街のスーパーを見ても、棚には食べ物などの商品はほとんどなく、掃除用品のみが並ぶだけだ。イスラエル軍による激しい攻撃が一定期間止まったことは事実だが、ガザ地区の住民に人道支援の物資が十分に行き渡ることはなく、休止期間は終わりを迎えてしまうのである。

「命をなんだと思っているのか」

7日間の休戦期間を終え、イスラエル軍はガザ地区での地上作戦を再開した。休戦期間を延長するためには1日あたり10人の人質を解放することが必要としていたが、ハマスの提案は7人の人質と3人の人質の遺体ということだった。それをイスラエル政府は拒否した形だ。

イスラエルとハマスの戦闘が始まって約2カ月となる12月6日、ガザ地区南部から1.5キロほどしか離れていないニルオズという集落を訪れた。ガザ地区との境には網しかなく、ハマスに真っ先に襲われ、住民約100人が殺害もしくは人質として拘束されたという。

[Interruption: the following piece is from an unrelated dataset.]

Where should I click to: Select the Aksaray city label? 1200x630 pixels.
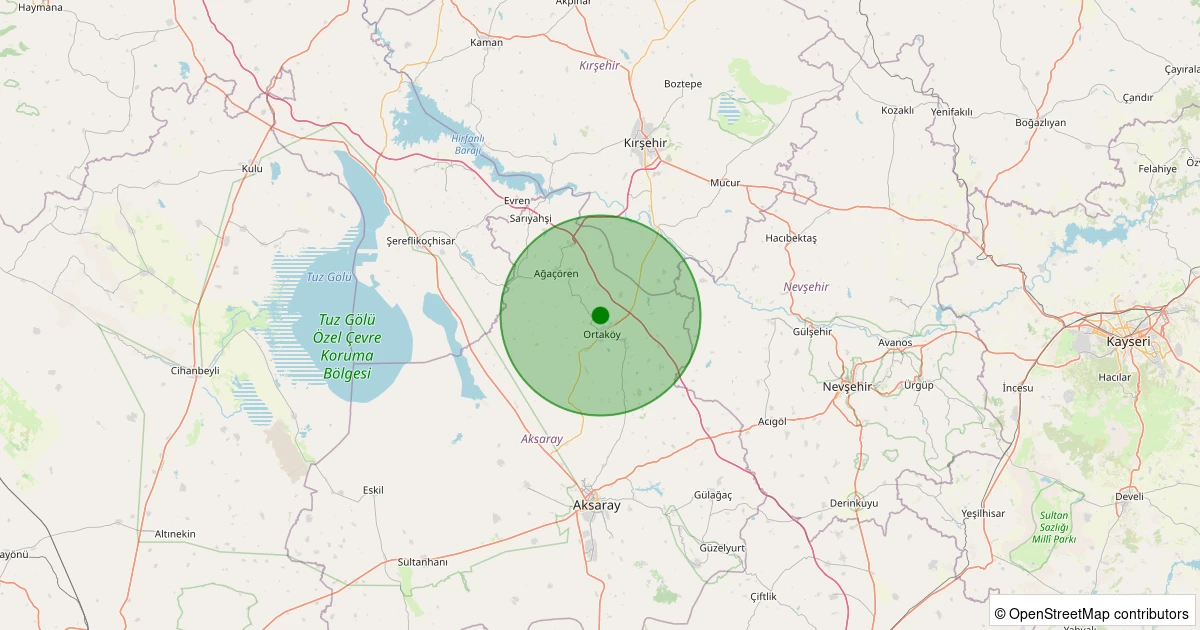596,505
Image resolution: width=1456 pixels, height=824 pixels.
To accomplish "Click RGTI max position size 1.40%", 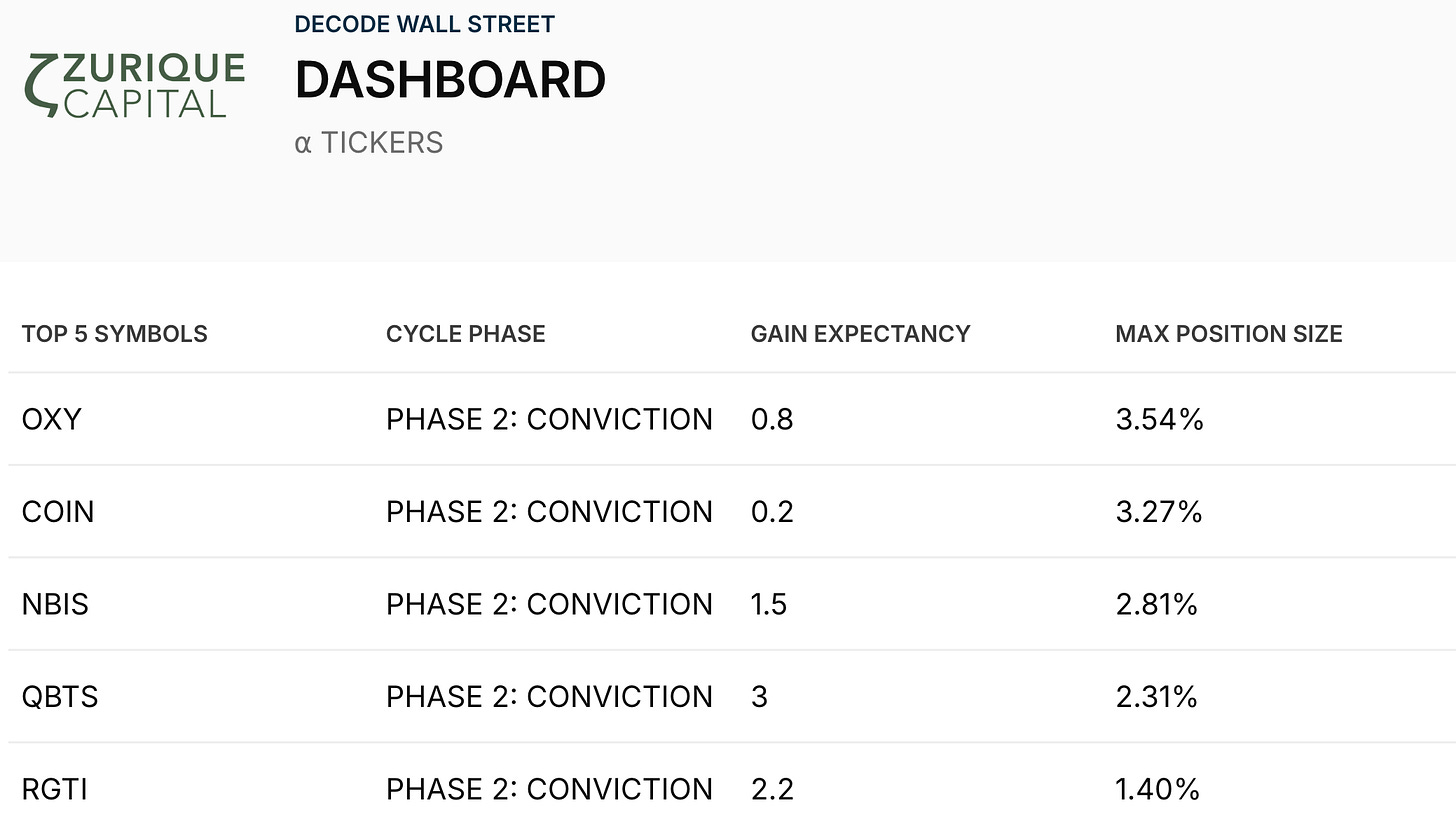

ニルオズにいた父親が人質として拘束されている女性(2023年12月)
ニルオズにいた父親が人質として拘束されている女性(2023年12月)

ニルオズに自宅があり、今も83歳の父親が拘束されているという女性は取材に対し「人質を戻して欲しいだけだ。なぜ60日も待たされるのか。なぜ戦闘を再開するのか。ハマスが7人を解放するとしたときになぜ応じなかったのか。命をなんだと思っているのか」と政府への不満を涙ながらに訴えた。

終わりの見えない戦闘…苦しむ一般市民

イスラエルとハマスとの戦闘は終わりが見えていない。またそれ以上に、ハマスをせん滅できたとしても、その後のガザ地区の在り方も見えていない。イスラエル、アメリカ、またパレスチナ自治政府の中では考え方に大きな隔たりがあるほか、ヨルダン川西岸にいるパレスチナ人はむしろハマスを支持しているとの調査結果もある。

空爆によって破壊されたガザ地区南部・ラファの建物(2023年12月)
空爆によって破壊されたガザ地区南部・ラファの建物(2023年12月)

また、ガザ地区の住民が生活を再建していくためには国際社会の支援なくしては考えられない。しかし、今回の一連の流れの中で、日本の支援物資の袋がハマスの手元にあったという事実もあり、その支援が武装勢力に渡ることなく行うことが確実にできるのかという課題もある。

イスラエルとハマスの戦いの先には未だ、一筋の光すら見えていない。